Cenas de “Quando Fala o Coração”, 1945

“Contos da Lua Vaga” é um filme japonês de 1953, do gênero drama fantástico e surrealista, dirigido por Kenji Mizoguchi. A história do filme se passa num Japão violento e feudal do século 16, durante uma guerra civil. Dentre outros assuntos, trata de ambição, contando a história de dois casais de origem humilde: Sr. Genjuro e Sra. Miyagi com seu filho Genichi e o Sr. Tobei e Sra. Ohama. Genjuro e Tobei ignoram os avisos de um sábio em sua aldeia e continuam lucrando com a guerra. Os seus motivos pessoais ameaçam destruir a si próprios e às suas famílias.

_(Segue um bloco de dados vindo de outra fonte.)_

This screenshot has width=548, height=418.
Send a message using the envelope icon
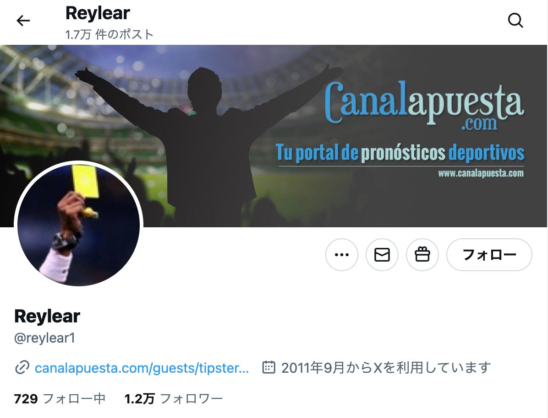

“Contos da Lua Vaga”, 1953

Cenas de “Contos da Lua Vaga”, 1953

“O Ano Passado em Marienbad “ é um filme multinacional lançado em 1961, com direção de Alain Resnais e roteiro original de Alain Robbe-Grillet. O filme notabilizou-se por apresentar uma estrutura narrativa enigmática e não convencional, na qual realidade e ficção se misturam, ao passo que as relações temporais e espaciais se confundem. A natureza fantasista e onírica do filme deixaram audiência e críticos ao redor do mundo perplexos e fascinados, alguns o elogiam como obra-prima do cinema de inspiração surrealista, enquanto outros consideram o filme simplesmente incompreensível.

“O Ano Passado em Marienbad”, 1961

Cenas de “O Ano Passado em Marienbad”, 1961

Em 1973, foi lançado o surreal e bizarro filme “A Montanha Sagrada”, dirigido por Alejandro Jodorowsky. No enredo, Ladrão (Horacio Salinas), figura similar a Jesus, perambula por estranhos cenários repletos de símbolos religiosos e pagãos. Um guia espiritual (Alejandro Jodorowsky) o apresenta a sete pessoas, cada uma representante de um planeta do sistema solar. O grupo segue para a Montanha Sagrada. A ideia é ocupar o lugar dos deuses imortais que lá vivem e dominam o mundo.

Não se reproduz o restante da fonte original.